Following last week’s post on Don Patinkin, the GEM Blog next acknowledges the Project’s debt to Edmund Phelps and his extraordinary body of work. He was fearless in his determination to introduce into macroeconomics labor pricing that is both micro-coherent and stabilization-relevant in modern economies. Phelps was tough-minded enough to reject the long-dominant mainstream strategy (largely rooted in some ill-considered simplistic assumption, frequently dressed up as Nash bargaining) of ignoring the nature of wage rigidity and how it does in fact rationally suppress wage recontracting.
Lured by that creative tough-mindedness, I have read almost everything that Edmund Phelps has written. His macroeconomics is a grand, cheerful quest for answers to really important questions. A decade ago, Phelps (2009, p.109) described his initial (undergraduate) contact with the study of economics: “I kept failing to understand the relationship of microeconomics to macroeconomics. I like to joke that I went to graduate school to get to the bottom of this relationship. However, after four or five years of graduate school, I realized that I still didn’t have the answer, and so I decided: very well, I’m going to have to try to solve this problem myself.” It was easy to root for Phelps in his pursuit of his ambitious goal. The familiarity of his ultimate lack of success makes his story especially disappointing. He never grasped that arbitrarily restricting his model-building to marketplace exchange necessarily implies that micro-macro coherence, however modeled, cannot be stabilization-relevant in highly specialized economies.
Throughout, Phelps’s career benefited from unusually good instincts about where interesting models are hiding. He always understood that constructing a coherent, stabilization-relevant macroeconomics requires scraping Keynes’s Second Classical Postulate. Phelps’s island parable, where arbitrarily geographic isolation of auction labor markets in his archipelago economy complicated the equilibration of marginal disutility of work and the market wage, was a forerunner of the Project’s powerful generalization of price-mediated optimizing exchange from the marketplace to information-constrained workplaces.
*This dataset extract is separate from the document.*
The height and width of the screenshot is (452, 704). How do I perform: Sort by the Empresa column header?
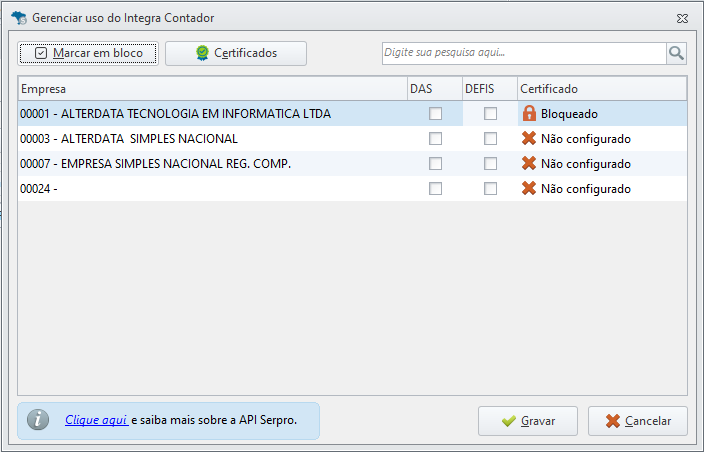[212, 89]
Despite an instinctual interest in what goes on in the workplace, he unfortunately never broke out of the familiar mainstream box of marketplace exchange. During the 30-year macro war, the power of wage recontracting and Phelps’s comfort with the familiar shirking branch of efficiency-wage theory apparently motivated his debilitating gamble, apparently suggested by Salop, that reconciling stabilization-relevancy and micro-macro coherence requires a nonmonetary theory of employment fluctuations. The break with Keynes and the Early Keynesians over the importance of total demand disturbances doomed Structural Slumps (1994), his attempt at an equilibrium theory of involuntary unemployment, to a short shelf life. Rereading Slumps, I am struck by how close Phelps was to his Holy Grail of capturing the relationship of microeconomics to macroeconomics in highly specialized economies. Simply substitute the morale-centric branch of efficiency-wage theory (readily available to Phelps in Solow 1976, 1990 and Annable, 1977, 1980) for his focus on the shirking branch, and his development of coherent macroeconomics would have followed a much more productive path. (For elaboration, see “At Last, a Modern Theory of Wages” in the Research-Exchange Section of this Website.) In retrospect, the Solow-Annable variant is the obvious choice for introducing modern labor pricing into rigorous macro thinking. Only it among the several branches of efficiency-wage theory can motivate the meaningful wage rigidity capable of rationally suppressing wage recontracting and microfound the channel through which nominal disturbances uniquely induce involuntary job loss and recognizably-sized recessions and depressions.